I just want to chime in here. It has been awhile. Not too long, but a bit. I am starting into my graduate studies now. It’s hard because I don’t know if anyone reads these transmissions. Then again I guess none of that really matters if I approach this in the right way. I write for me. I write to share also.

It is important to me to say we have to keep thinking about the planet and our connection to it. It is important for me to say how we must stand up to Trump and be the face of good in the midst of his ugly charade. We must find the light within ourselves and scatter it all around.

I am listening to a sound artist named Jana Winderen. The piece is called “Out of Range.” It is made with bat calls including other sound sources. I think it is really good aesthetic stuff but at the same time. Oh and also I should say I read the first 10 or so of some art world people speaking to what is contemporary in art.

The thing is I want to help myself have a better life so that I can be in a position to help others. The art world can eat you up. And you can eat up the art world as well. But beyond all that, I thought, kind of in a John Cage sort of way, about why or how is sound put forth as an object of focus be it this piece by Winderen which is really gorgeous or the Jonas Brothers? What is sound without an in stream, context, a multidimensional context coming from many autonomous sources from many different directions in space.

That brought me back to art as life. I am still doing this art as life thing. I just can’t go into headlong the seemingly trap of sound as art and the manner of presentation of any kind. Have it unfold organically in space, in time as a part of lived reality. As an aspect fine art presentations are a part of the life flow but it seems to me very important to not go into that aspect or element as if it were the whole, because it is not.

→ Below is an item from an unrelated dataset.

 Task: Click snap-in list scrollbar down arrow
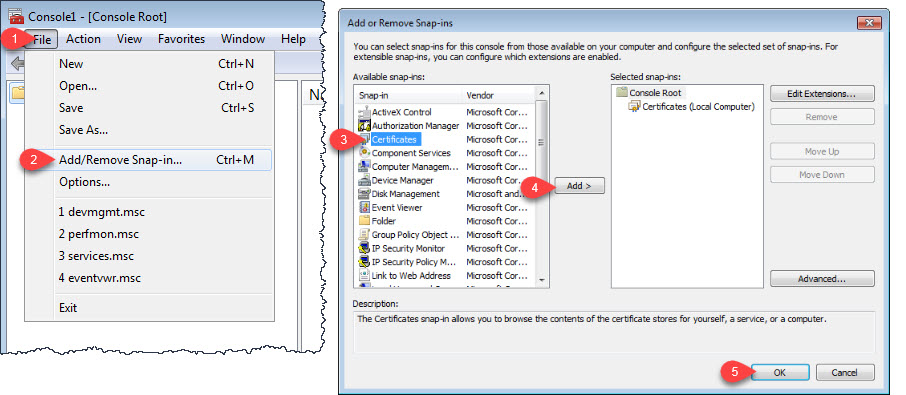[542, 280]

This piece is really good though but it seems decadent to make too much of a hobby of this sort, for me anyway. I appreciate the abstract unconventional conventional manner of it. Also I have to say that, as I have said before, if one follows the trajectory laid out by Marcel Duchamp (beginning of last century) and John Cage (middle of last century) the beginning of this century, in my opinion is life as art, art as life dealing through living with notions of the planet and society and culture. Conventional art like sculptures and paintings in exhibitions will and should go on but just not as indications of the historical development of Western fine art. In fact it seems very much that that narrative has dissipated and become infused into the very life flow we all share.

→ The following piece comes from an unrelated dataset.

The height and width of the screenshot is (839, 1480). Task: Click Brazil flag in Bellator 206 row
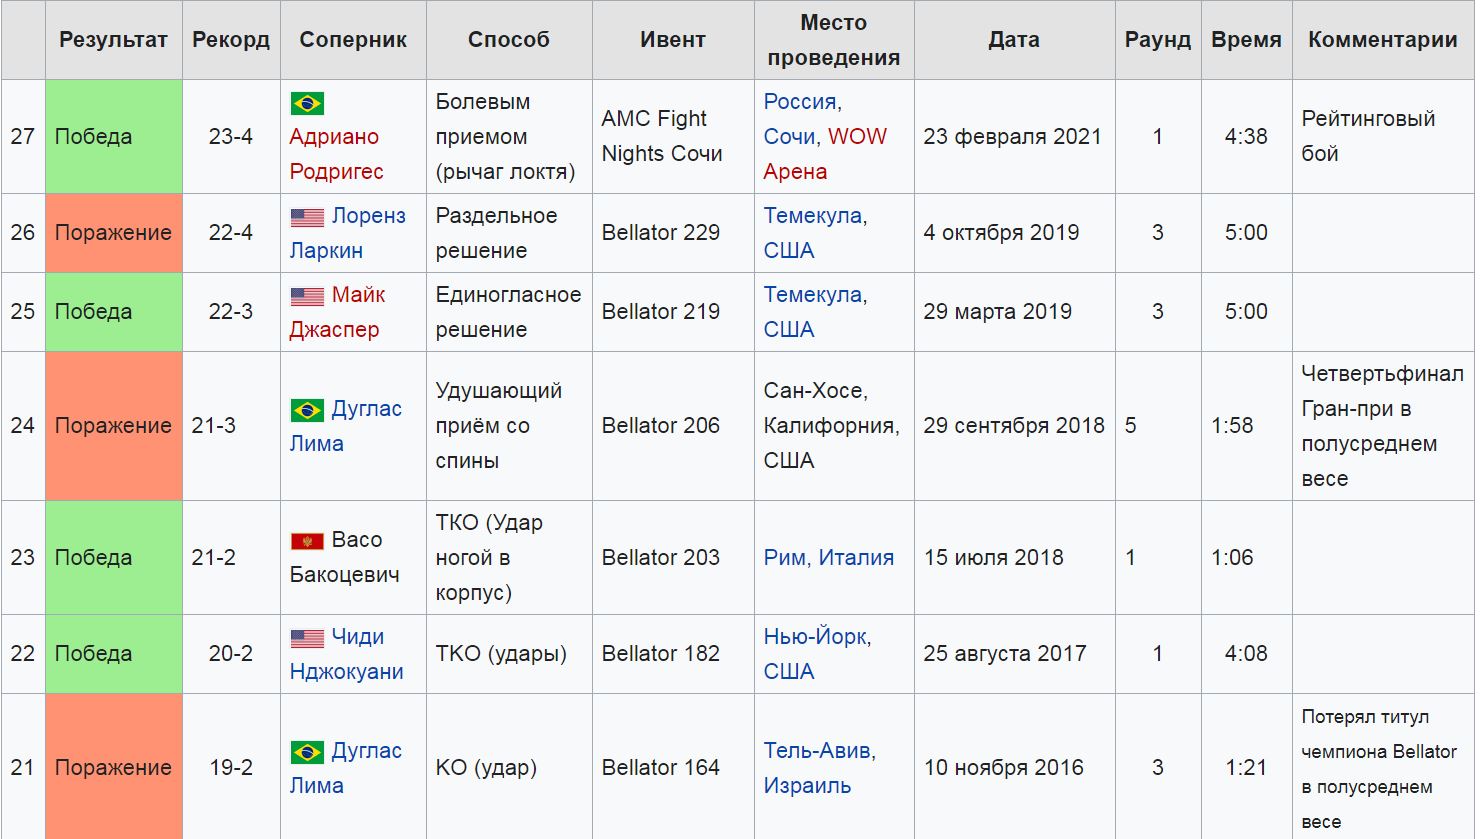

I do think conventional practice should certainly continue to go on and thrive. Just because Western fine art has come to an end in a conventional sense should not mean that conventional practice should not be used as expression and communication. In fact now that I think of it, conventional practice may for the first time really surface in all its many splendor without the institutionalization and matrix of the art world. Its a fine time to make good spirited art of any kind. Peace.